At first I do it from the "Manager App" on tomcat's default page, and it shows off afterwards in the Applications section.
But when I try to connect to it by clicking on that link (https://ip-address/hello) it gives me a standard "HTTP Status 404 – Not Found" with the description: "The origin server did not find a current representation for the target resource or is not willing to disclose that one exists."
I even try putting my hello.war file manually in the server in the appropriate folder location ("/opt/tomcat/apache-tomcat-9.0.33/webapps") and add read, execute permissions to 'others' on the .war file, add user 'tomcat' as the owner of the file, restart the service. But still nothing seems to help and I still get that 404
In general, a ".war" file is not an application, it is a java Web ARchive. (The JAVA version of a TAR file.
)
You have to unpack it to get at the application and support files inside.
Generic instructions for opening such a file are available all over the web, but I would seek something more specific.
Where did you get this file?
From that source can you not get deployment instructions?
I thought tomcat had a deployment tool that unpacked and deployed a .war file automagically. Is this not the case?
Actually, there were about 21 such deployment applications to automate the deployment process the last time I did research on that issue. I never trusted any of them and did not use them, but then we were creating and deploying our own war files.
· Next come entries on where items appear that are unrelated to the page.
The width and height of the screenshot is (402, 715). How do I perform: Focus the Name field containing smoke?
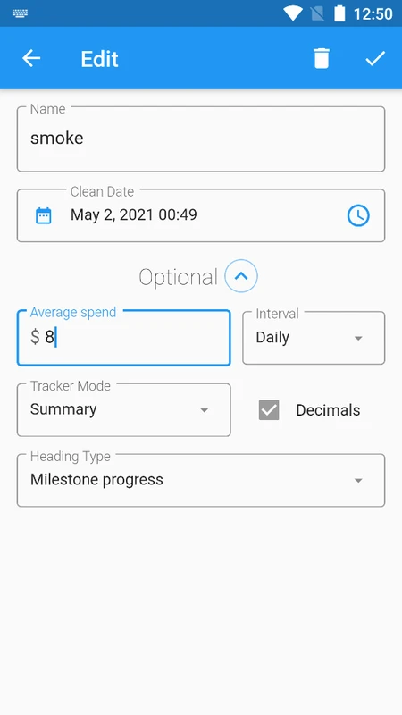pos(201,139)
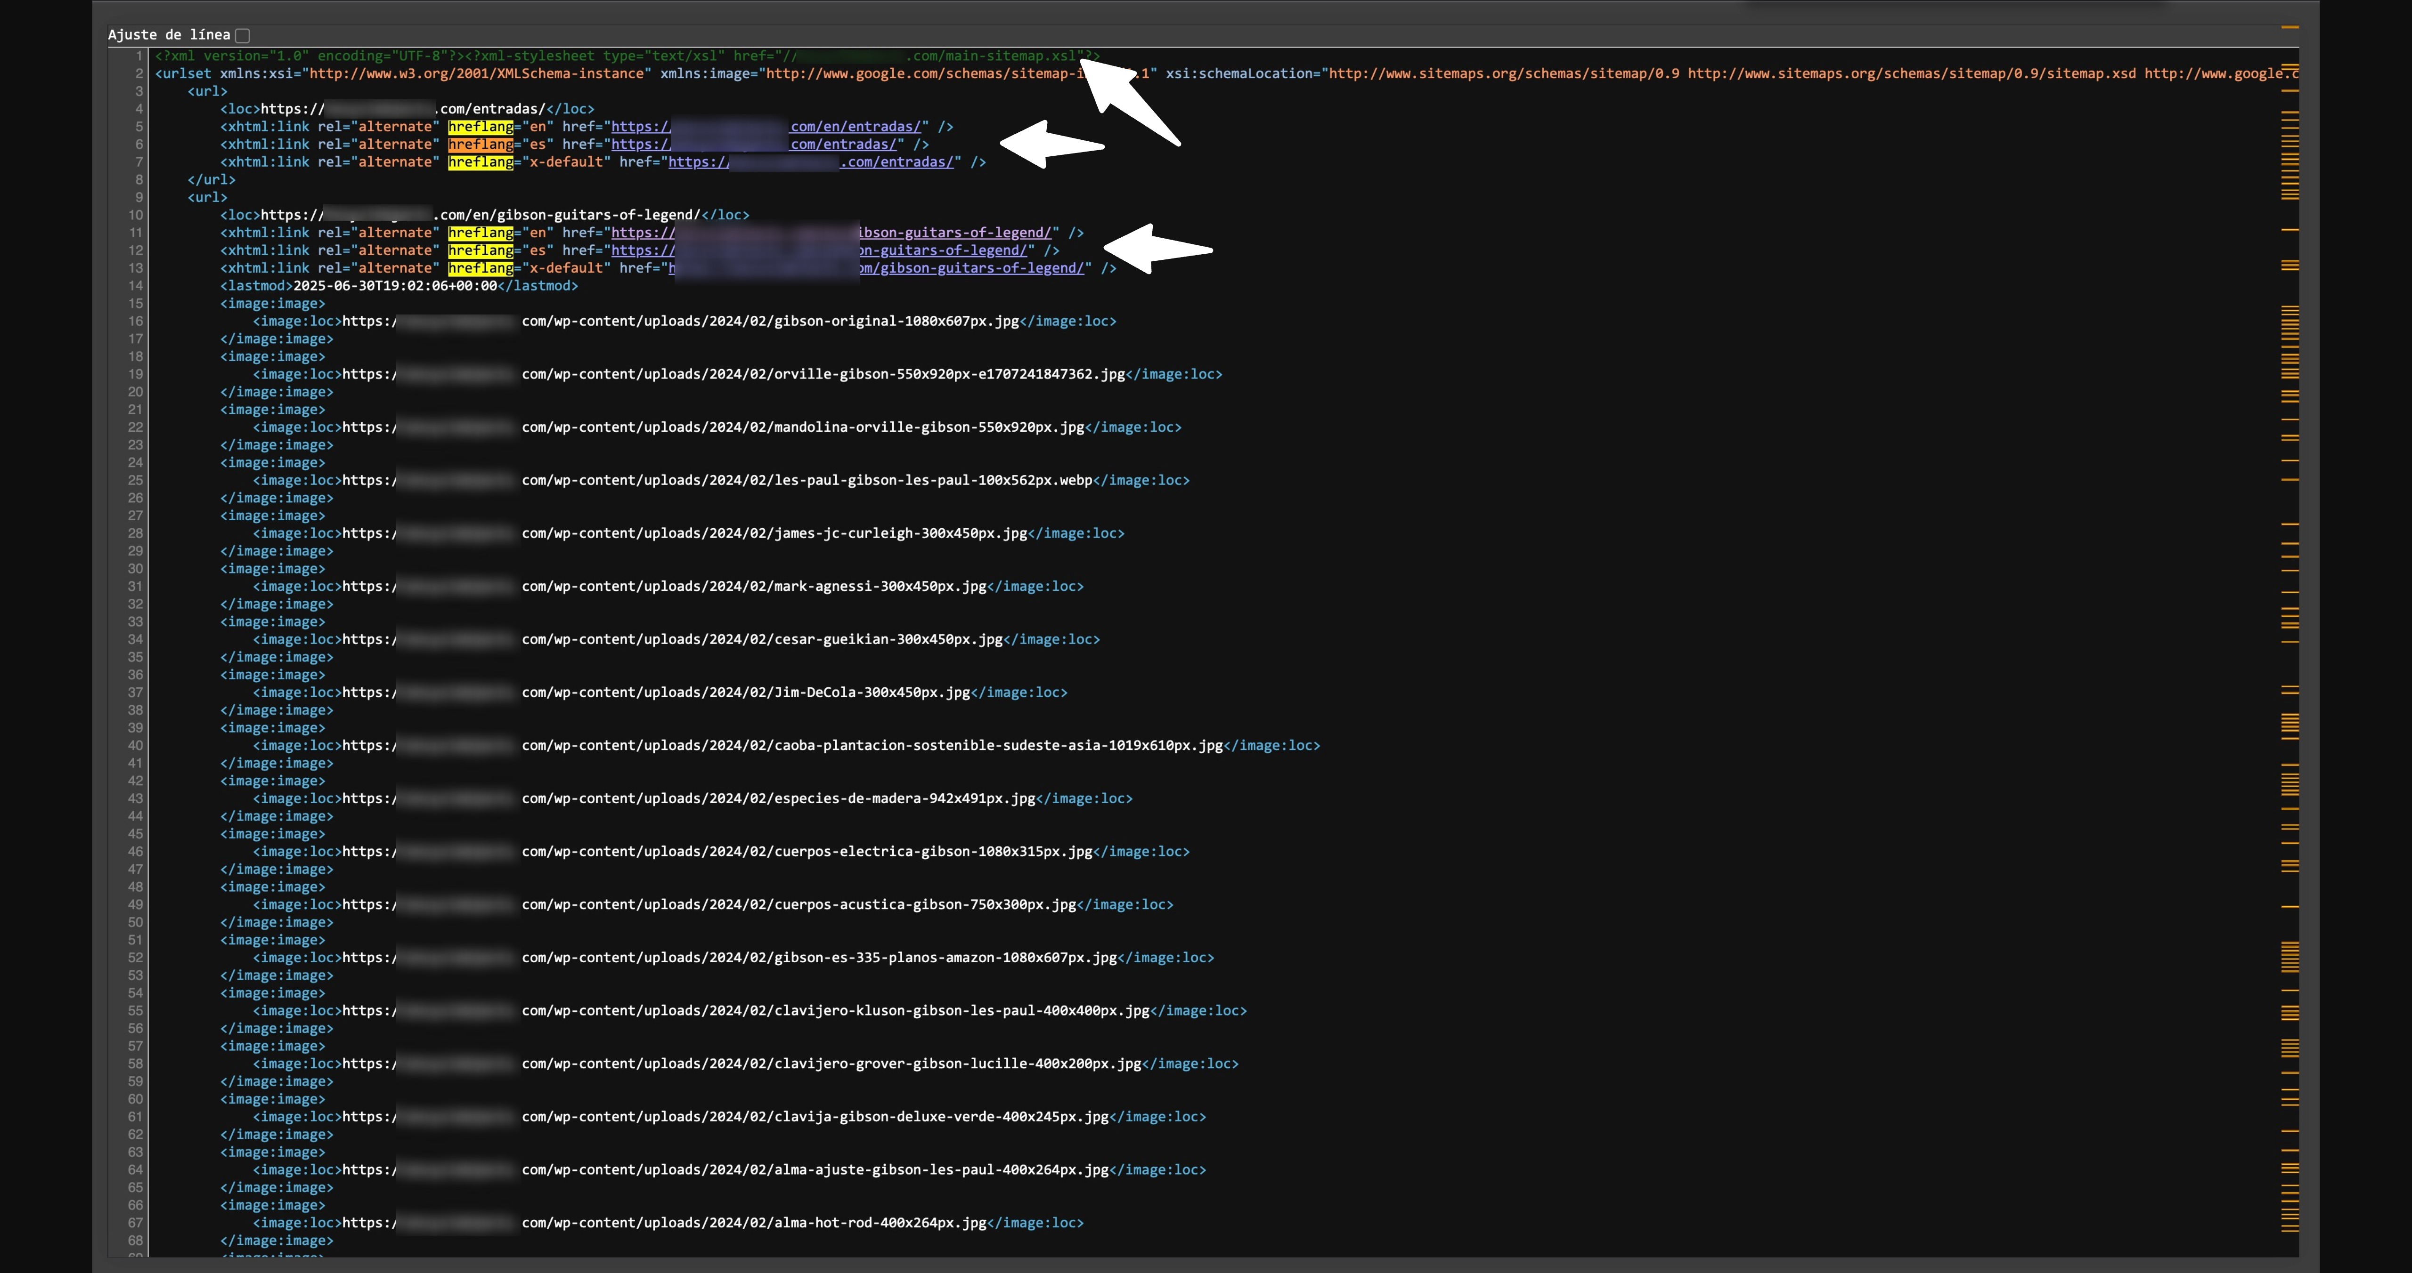The width and height of the screenshot is (2412, 1273).
Task: Click the Ajuste de línea label text
Action: [169, 36]
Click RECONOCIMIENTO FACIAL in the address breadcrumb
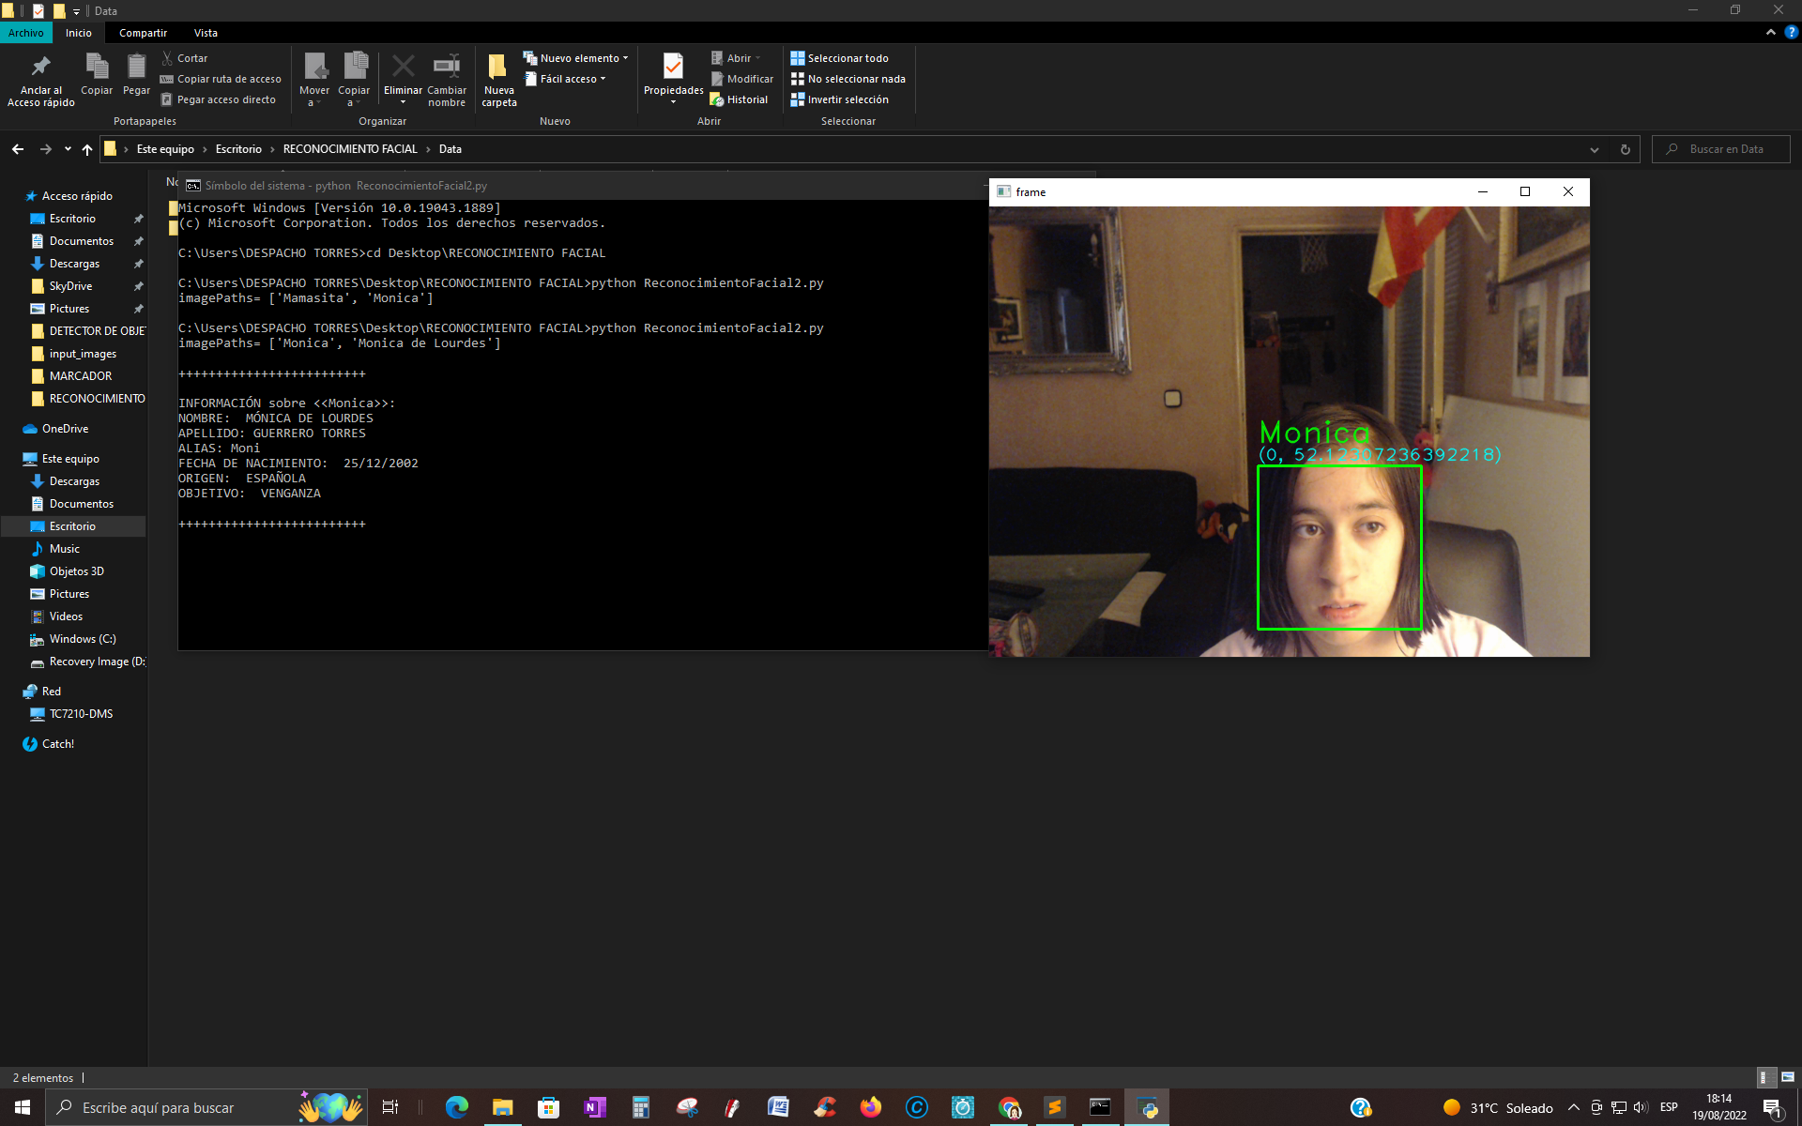Viewport: 1802px width, 1126px height. [349, 149]
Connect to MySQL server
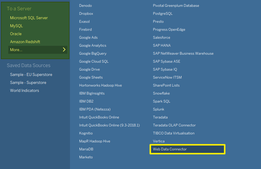Screen dimensions: 261x169 17,26
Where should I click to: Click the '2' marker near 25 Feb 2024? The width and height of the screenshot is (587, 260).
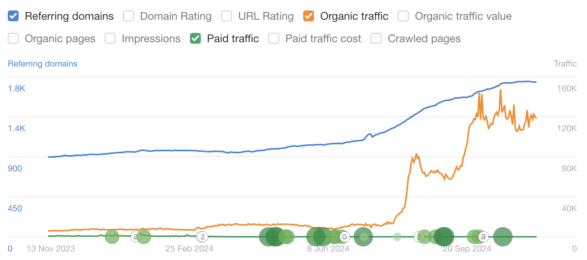coord(202,236)
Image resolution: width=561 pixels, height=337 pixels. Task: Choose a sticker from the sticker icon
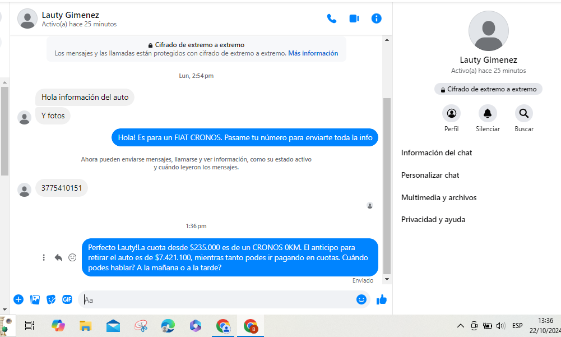click(51, 299)
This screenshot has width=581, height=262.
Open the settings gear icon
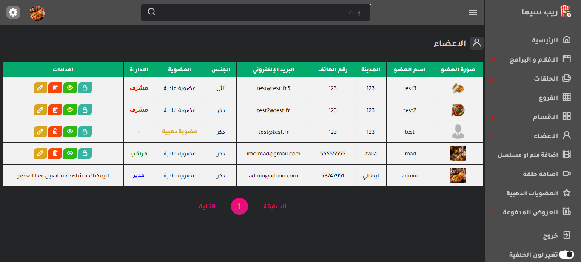coord(13,12)
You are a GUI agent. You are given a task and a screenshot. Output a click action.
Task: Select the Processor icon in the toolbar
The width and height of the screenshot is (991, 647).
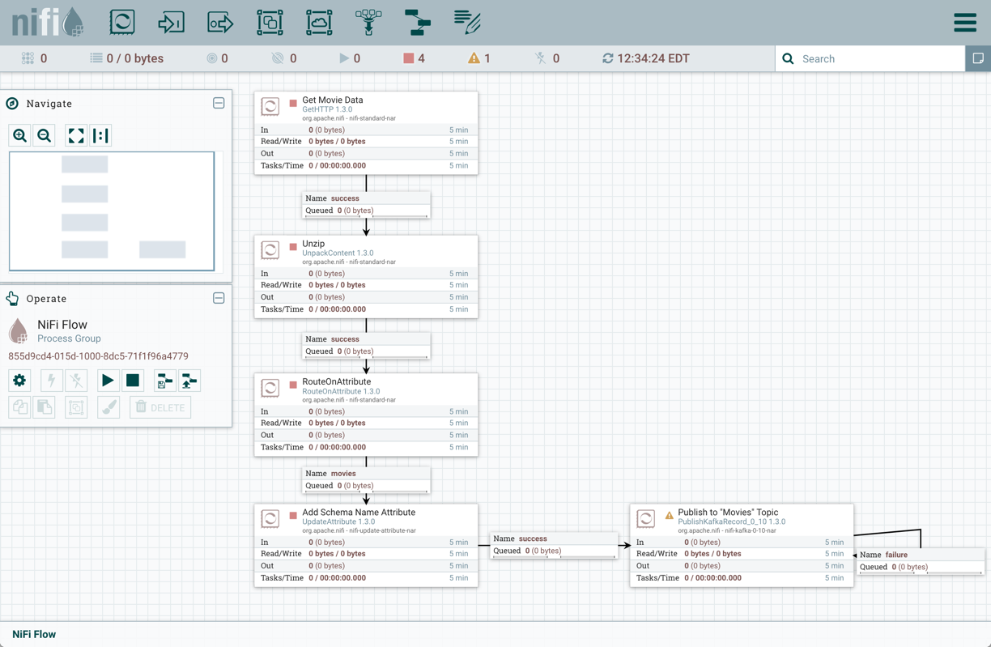(121, 22)
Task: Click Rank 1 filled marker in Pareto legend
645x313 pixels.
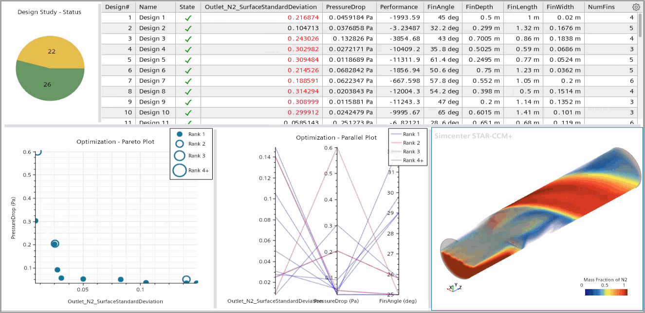Action: click(x=179, y=134)
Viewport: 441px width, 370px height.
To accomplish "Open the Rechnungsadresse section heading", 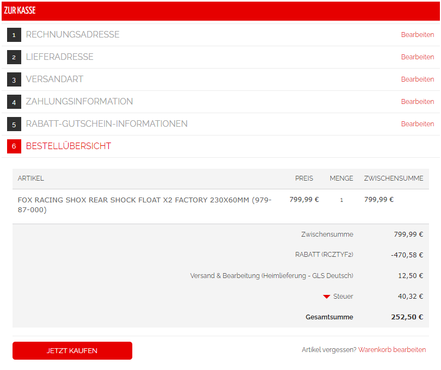I will pyautogui.click(x=72, y=35).
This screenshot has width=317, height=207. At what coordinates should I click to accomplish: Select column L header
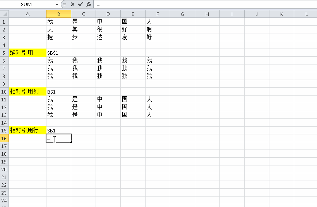306,14
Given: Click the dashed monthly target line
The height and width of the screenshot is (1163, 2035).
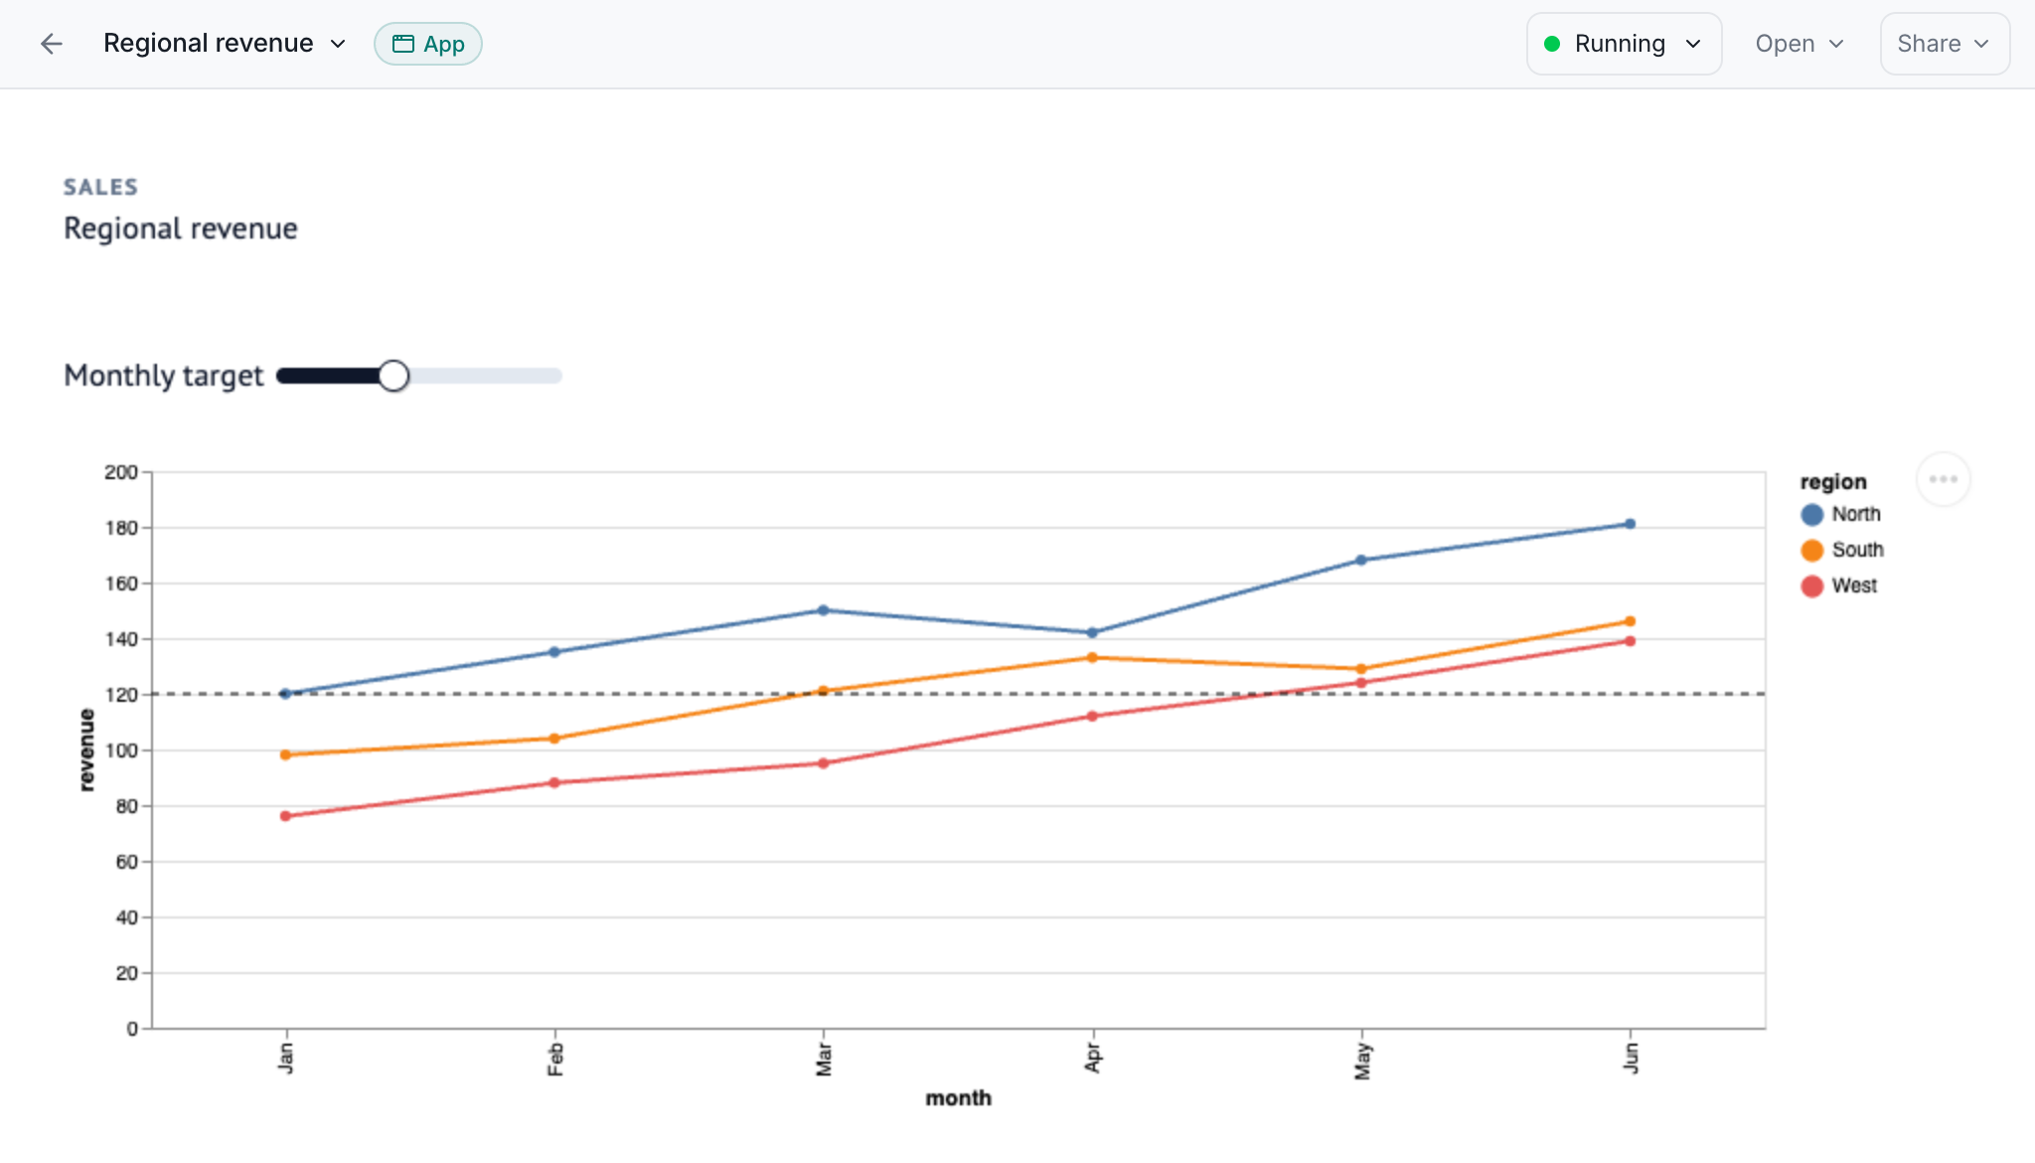Looking at the screenshot, I should [x=958, y=694].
They use different commands and triggers as far as I can recall, and most require some specific setup. Clearly I do not want to get into detail as my information is likely to be obsolete or wrong. If you have used such a tool, you might want to discuss that for the benefit of the OP.
"If the Host autoDeploy attribute is "true", the Host will attempt to deploy and update web applications dynamically, as needed, for example if a new .WAR is dropped into the appBase. For this to work, the Host needs to have background processing enabled which is the default configuration."
Quote:
Originally Posted by wpeckham
In general, a ".war" file is not an application, it is a java Web ARchive. (The JAVA version of a TAR file.)
As per the same link above: "... packaging web application into web application resource (WAR) files. "
Quote:
Actually, there were about 21 such deployment applications to automate the deployment process the last time I did research on that issue.
I don't know when you did that research, but auto-deploying WAR files has been standard behaviour for Tomcat for way over a decade (since v5 in 2003), and probably longer.